▶ **What to do**: When a line in the data below includes "resolution", count it; then give only the total.

▶ **Working data**:

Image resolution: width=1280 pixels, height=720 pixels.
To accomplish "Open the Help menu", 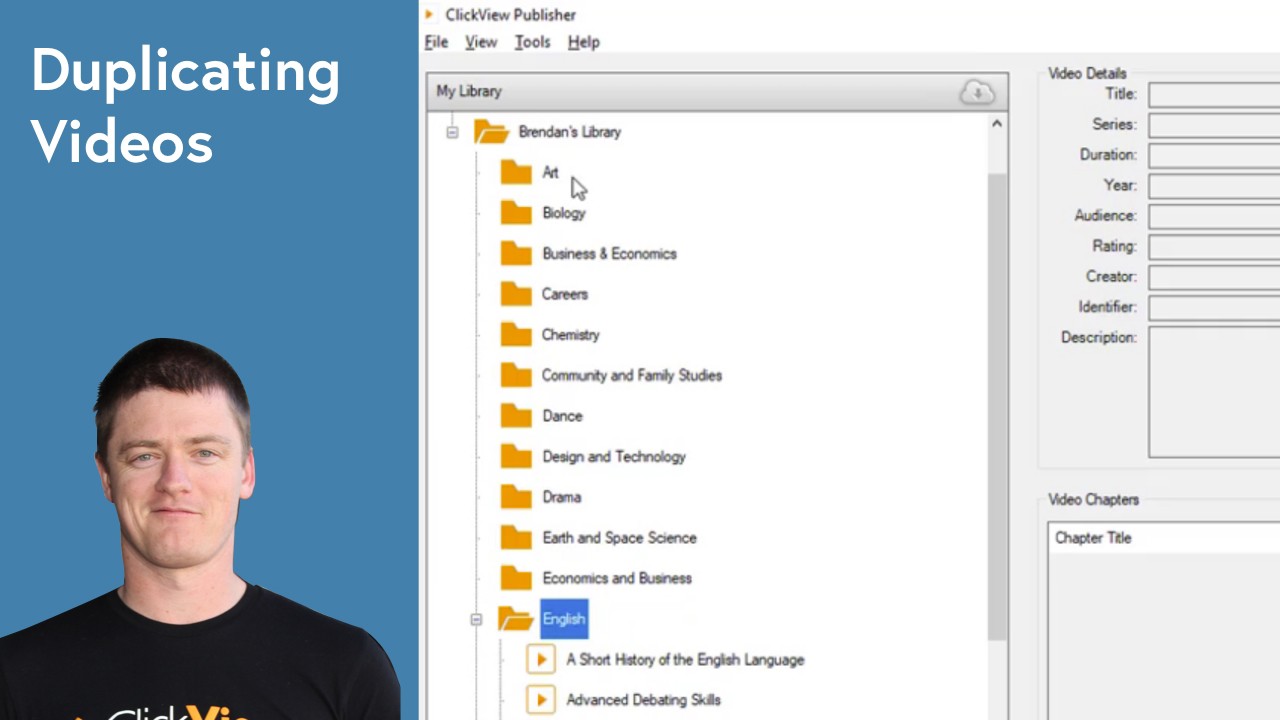I will [584, 42].
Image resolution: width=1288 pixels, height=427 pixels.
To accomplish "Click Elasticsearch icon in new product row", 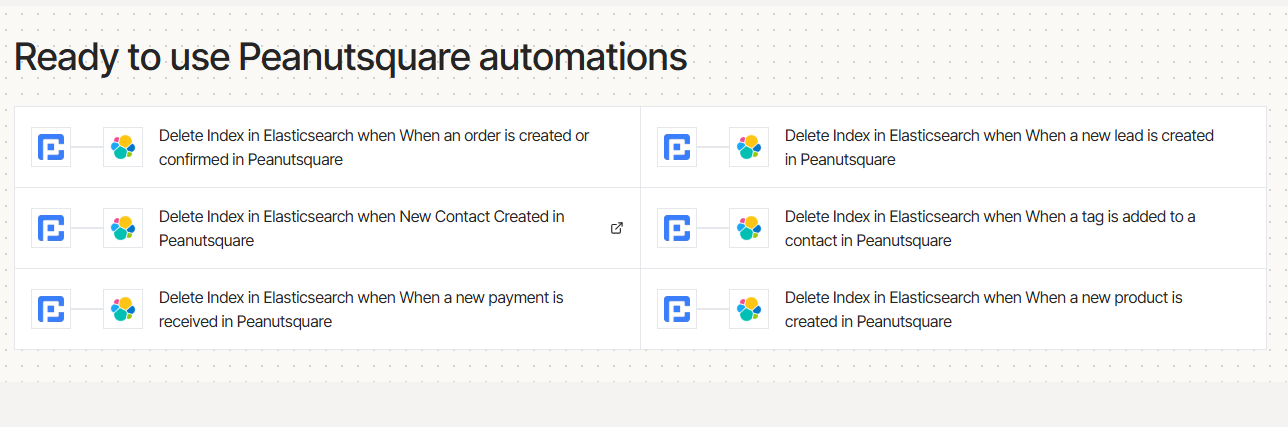I will pos(749,309).
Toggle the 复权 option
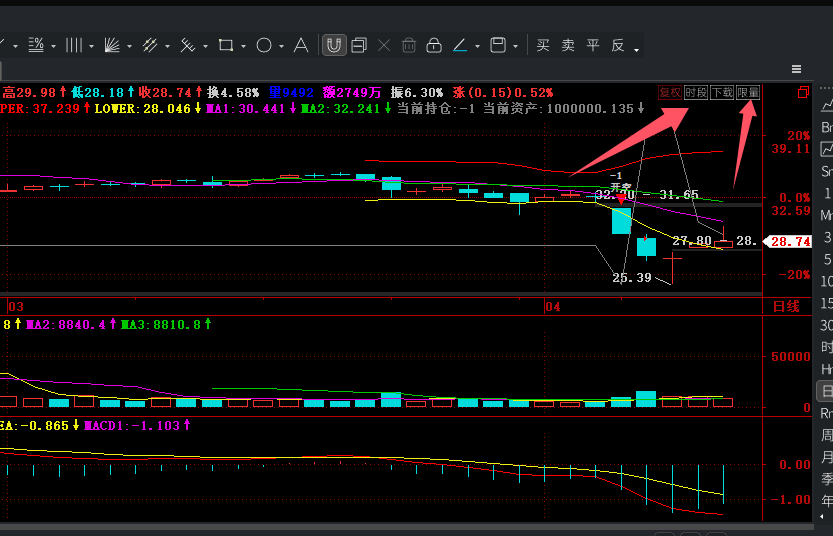833x536 pixels. pos(670,92)
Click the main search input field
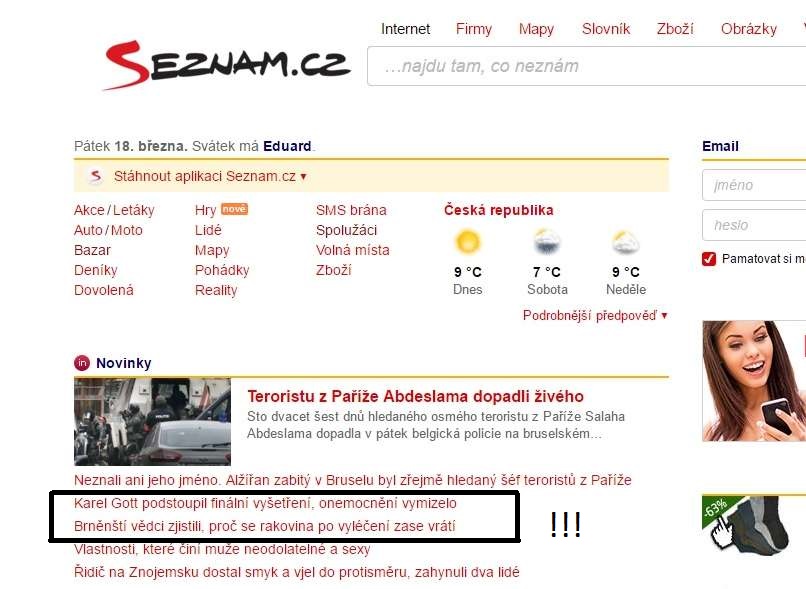The width and height of the screenshot is (806, 589). click(587, 66)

▶ **Task result**: 2